Yes, I gave the above example to show how streaming service can be achieved
in modern container.
I think this is classified as a religious debate.
In looking for something to backup my point, I found this article suggesting
the threads vs events performance payoff is only 5-10%: ( from
http://www.cs.toronto.edu/syslab/courses/csc2231/05au/lectures/lecture04.pdf)
Concurrency management
• A religious topic: threads vs. events
– Threads
• Easier to program
• Easy to understand and exploit parallelism (multi-proc)
– Events
• Easier to program
• Scheduling can be controlled and exploited
– Not hidden in the thread scheduler or lock
• Performance, scaling
• All this makes sense only…
– If the bottleneck is due to threads/events (unlikely)

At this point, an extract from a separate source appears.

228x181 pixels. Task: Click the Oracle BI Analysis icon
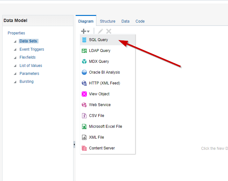[84, 72]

Pipeline servers: L1/L2 cache
• Claim: instructions-per-cycle is low on servers
– Threads hurt l-cache performance
– Idea: re-architect software into computational stages
• Execute each task repetitively in a stage
• Problems:
– Quite a drastic change in architecture
– Working set size of stage must align well with l-cache size
– Performance pay-off is minimal
• 5-10% improvement (1 month of Moore’s law)
However, that doesn't include other issues of overhead that are magnified by
java and threads. And on a Unix server, it all ends up getting implemented
as a select() somewhere inside java anyways. Java just ends up being a
high-overhead wrapper to the bare-metal of the I/O mechanism on a server :-)
This, however, is clearly a "religious" POV.
Just consider the "object" and "thread" overhead needed to support
100, or
500 or 1000 concurrent long-downloads of streaming-media in java. Those are
not unheard of numbers for streaming media, even small-scale. The issues are
many when it comes to scaling: cache-nonlocality caused by sporadic bits of
code getting executed all-over the place in a giant memory image, the
unpredictable-time-response caused by garbage collections (or the additional
performance penalty of incremental gc), the cache-nonlocality caused by
garbage collections, etc.
JMF would just help on the streaming side, but there
are many other
tools that can do that. The hard part is the database, and the way we
handle attachments.
Assuming this is even what you want to be doing with Xwiki. I think Xwiki
should continue to do what it is doing and do it best.
I think a separate project with a separate architecture that already does
its job-best should be integrated w/ Xwiki to provide streaming service.
Independently, it would be great to improve Xwiki's attachment capabilities
so that in the future, they might prove worthy of using for streaming media
out of the database.Incremental uploading and the ability to actually store
100mb attachments would be a good start....
And streaming out of the database certainly *is* an interesting thing to do:
for example, being able to have an index of segments of video clips that one
could stream out of a database continuously and without
interruption/glitching between segments. Consider, however, that placing
large media datafiles directly into the database is problematic as it can
run up against system limits as well as practicality limits for
administration, backup, etc. Making use of existing work on media servers
where these issues have been solved and considered is a good idea.
-- Niels
http://nielsmayer.com
PS: another interesting view on the religious topic of threads/vs/events
for throughput
www.cs.cornell.edu/courses/cs614/2004sp/slides/CS614%20-%20concurrency.ppt
From Concurrency, Threads, and Events by Ken Birman
(Based on a slide set
prepared by Robbert van Renesse)
Events-based systems use fewer resources
Better performance (particularly scalability)
Event-based systems harder to program
Have to avoid blocking at all cost
Block-structured programming doesn’t work
How to do exception handling?
In both cases, tuning is difficult
In practice, many kinds of systems need to support both threads and events
Threaded programs in Unix are the common example of these, because window
systems use events
The programmer uses cthreads or pthreads
Major problem: the UNIX kernel interface wasn’t designed with threads in
mind!